Duc Vu

🫶 Hi! I'm Duc. Nice to meet yall! 🫶 I am an AI research resident at Qualcomm Research in Vietnam, where I am fortunate to be supervised by Dr. Anh Tran. Prior to this, I received my Bachelor of Science in Data Science & Statistics and Bachelor of Arts in Economics from Miami University - Oxford in the U.S (2024).

I am seeking a PhD in Computer Science for Fall 2026 and excited to pursue impactful research. 🚀📚

Email  /  CV  /  Scholar  /  Github

profile photo

Research

My research focuses on advancing generative AI by leveraging efficient one-step generation for real-world applications such as video enhancement and image inpainting. I am particularly interested in diffusion-based methods that achieve high-quality results with minimal computational cost, making generative models more practical and accessible.
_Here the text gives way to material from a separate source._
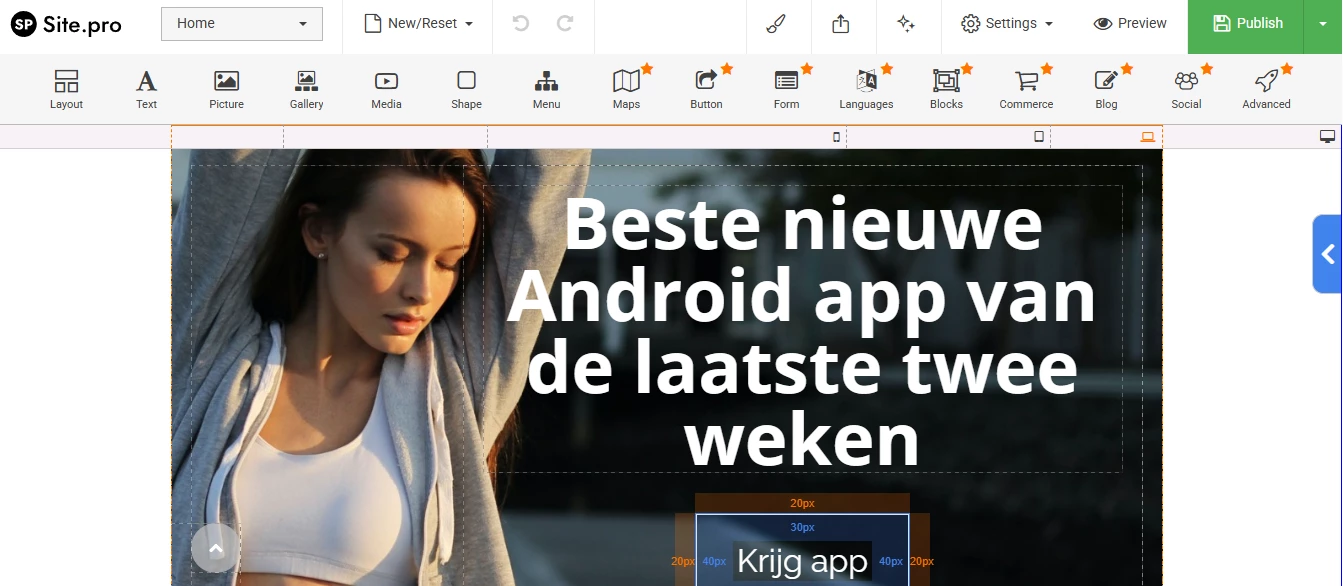
Task: Open the AI sparkles feature
Action: 907,22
In addition to efficiency, I am also working on adversarial defenses to ensure the responsible and safe deployment of generative video models.

I aim to expand my research toward multimodal and video generation, with a focus on improving fine-grained temporal consistency and efficiency, while incorporating physically aware conditioning into these models.

Selected Preprints

* denotes equal contribution

Anti-I2V: Safeguarding your photos from malicious image-to-video generation.
Duc Vu, Anh Nguyen, Chi Tran, Anh Tran,
Under Review, 2025  

A memory‑efficient adversarial attack against diverse image‑to‑video diffusion models, enabled by robust dual‑space perturbation optimization.

InverFill: One-Step Inversion for Enhanced Few-Step Diffusion Inpainting.
Duc Vu*, Kien Nguyen*, Trong-Tung Nguyen, Ngan Nguyen, Phong Nguyen, Khoi Nguyen, Cuong Pham, Anh Tran,
Under Review, 2025  

A highly efficient one-step inversion diffusion network for high-quality few-step image inpainting.

VideoDrift: Plug-and-Play Video Refinement for Diffusion Models via KV-Anchored Attention.
Ngan Nguyen, Duc Vu, Trong-Tung Nguyen, Phuc Hong Lai, Cuong Pham, Anh Tran,
Under Review, 2025  

A plug-and-play, backbone-agnostic video enhancer with low compute: each frame requires only inversion plus one generator pass, making it easy to deploy on outputs from diverse T2V systems.

Selected Publications

* denotes equal contribution

Improved Training Technique for Shortcut Models.
Anh Nguyen*, Viet Nguyen*, Duc Vu, Trung Dao, Chi Tran, Toan Tran, Anh Tran,
NeurIPS, 2025  
ArXiv

iSM resolves five major shortcut-model flaws with dynamic guidance, wavelet loss, sOT, and Twin EMA, yielding markedly better image generation.

SwiftBrush v2: Make Your One-step Diffusion Model Better Than Its Teacher.
Trung Dao, Thuan Hoang Nguyen*, Thanh Le*, Duc Vu*, Khoi Nguyen, Cuong Pham, Anh Tran,
ECCV, 2024  
Project page / ArXiv

An improved SwiftBrush version that makes the one-step diffusion student beats its multi-step teacher.

EFHQ: Multi-purpose ExtremePose-Face-HQ dataset.
Trung Dao*, Duc Vu*, Cuong Pham, Anh Tran,
CVPR, 2024  
Project page / ArXiv

A high-quality dataset centered on extreme pose faces, supporting face synthesis, reenactment, recognition benchmarking, and more.